-- Consigne --
Recopiez à l'identique la partie du texte sur les négociations entre le Royaume-Uni et l'Union qui va de « Et maintenant, que » à « définition des normes. », ces deux bornes comprises.

-- Section du texte --
Et maintenant, que va-t-il se passer ? Tout nationalistes et fiers qu’ils soient, les Britanniques sont des pragmatiques. Ils vont donc essayer de récupérer dans les négociations qui s’ouvrent lundi les avantages dont ils jouissaient en tant que membres de l’Union. Les Européens n’ont aucun intérêt à laisser le Royaume Uni devenir un concurrent à leur porte. Et les Britanniques se priver du marché européen. Il est donc vraisemblable que les normes européennes vont rester en vigueur outre-manche, les droits de douane symboliques, et que l’Union et le Royaume Uni vont continuer à collaborer étroitement dans la lutte contre le terrorisme, la fraude commerciale, conforter leurs accords de défense et participer en sous-main à la définition des normes.

-- Données affichées --

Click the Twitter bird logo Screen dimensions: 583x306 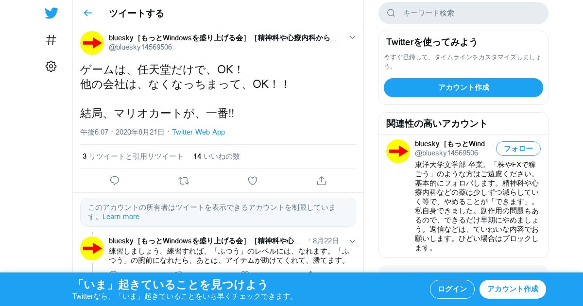(x=51, y=13)
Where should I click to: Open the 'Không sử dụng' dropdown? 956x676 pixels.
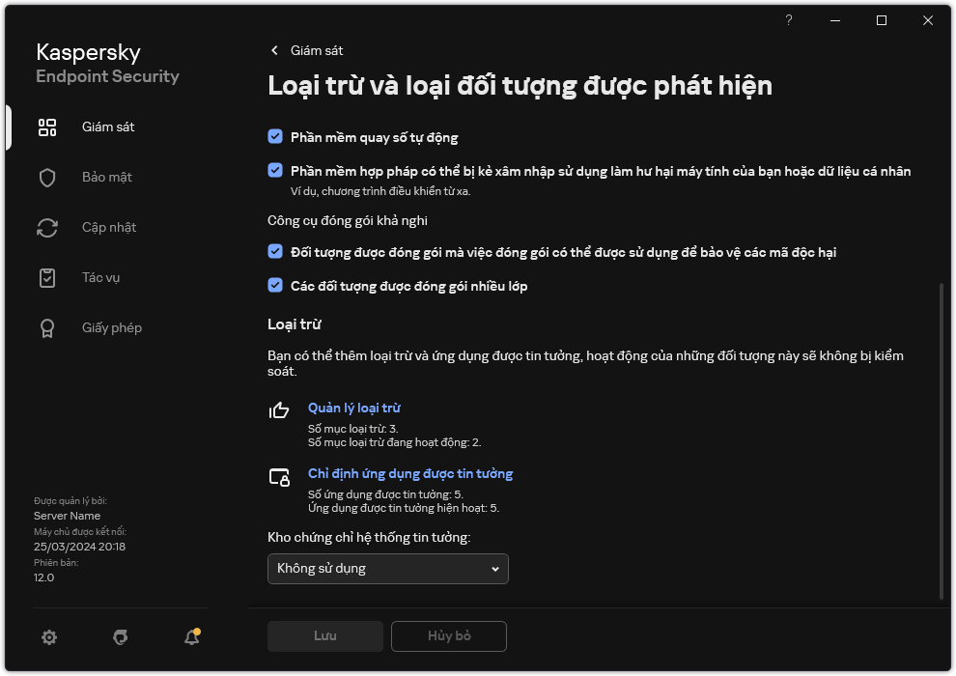pyautogui.click(x=387, y=569)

-- Réponse --
Et maintenant, que va-t-il se passer ? Tout nationalistes et fiers qu’ils soient, les Britanniques sont des pragmatiques. Ils vont donc essayer de récupérer dans les négociations qui s’ouvrent lundi les avantages dont ils jouissaient en tant que membres de l’Union. Les Européens n’ont aucun intérêt à laisser le Royaume Uni devenir un concurrent à leur porte. Et les Britanniques se priver du marché européen. Il est donc vraisemblable que les normes européennes vont rester en vigueur outre-manche, les droits de douane symboliques, et que l’Union et le Royaume Uni vont continuer à collaborer étroitement dans la lutte contre le terrorisme, la fraude commerciale, conforter leurs accords de défense et participer en sous-main à la définition des normes.